La Fondation Carnegie estime, quant à elle, que 75 pays dans le monde utilisent déjà la reconnaissance faciale à des fins de surveillance. Par ailleurs, la technologie chinoise équipe déjà totalement ou en partie 63 d’entre eux. Cela donne à la Chine la possibilité de décrocher des contrats très rentables. Par ce moyen elle a également moyen d’accéder à des bases de données conséquentes sur les visages. Par là même, elle peut améliorer l’apprentissage automatique de sa reconnaissance faciale par le Deep Learning et rendre ainsi ses algorithmes encore plus performants.
Pour conserver son avance au regard de ce qui constitue pour elle une arme politique et industrielle, la Chine continue sa recherche et développement en la matière. Elle travaille notamment sur la possibilité d’authentifier les individus en analysant leur seule démarche afin de les identifier même avec le visage caché.
Analyse de quelques cas d’usage en France
Face à cette approche Big Brother des temps modernes, la France a adopté une démarche plus
respectueuse des libertés individuelles, encadrée à la fois par le RGPD et surveillée par la CNIL.

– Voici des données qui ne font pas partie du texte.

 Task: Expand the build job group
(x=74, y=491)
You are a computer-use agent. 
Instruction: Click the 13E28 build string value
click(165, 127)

L’identification via une application grâce à la reconnaissance faciale pourrait ainsi permettre
d’accéder directement à certains sites administratifs. Également, elle pourrait faciliter l’accès à plus de 500 services publics (portail des impôts, CAF, Caisse des Dépôts…). Pour cela, il suffirait d’utiliser la caméra de son smartphone au lieu de devoir saisir son identifiant et son mot de passe. Il s’agit du programme ALICEM (Authentification en Ligne Certifiée sur Mobile).

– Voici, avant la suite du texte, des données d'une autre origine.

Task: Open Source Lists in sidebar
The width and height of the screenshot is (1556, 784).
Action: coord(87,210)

Nice, première ville française à expérimenter la reconnaissance faciale
Fin 2018, Nice a été la première ville française à expérimenter la reconnaissance faciale, avec l’accord de la CNIL et sous réserve du consentement des personnes concernées. Il s’agissait d’un contrôle d’accès à 2 des classes du lycée des Eucalyptus grâce à l’installation de portiques à reconnaissance faciale. L’objectif consistait à faciliter et à réduire la durée des contrôles d’entrée/sortie des élèves habituellement réalisés par les agents assurant l’accueil. Également, ce dispositif avait pour objectif de lutter contre l’usurpation d’identité et contre l’accès à l’établissement par des personnes non autorisées. Le même dispositif a été testé à Marseille par la suite. A l’époque, l’expérimentation a cependant soulevé des objections de la part de la FCE (parents d’élèves) et de certains syndicats d’enseignants.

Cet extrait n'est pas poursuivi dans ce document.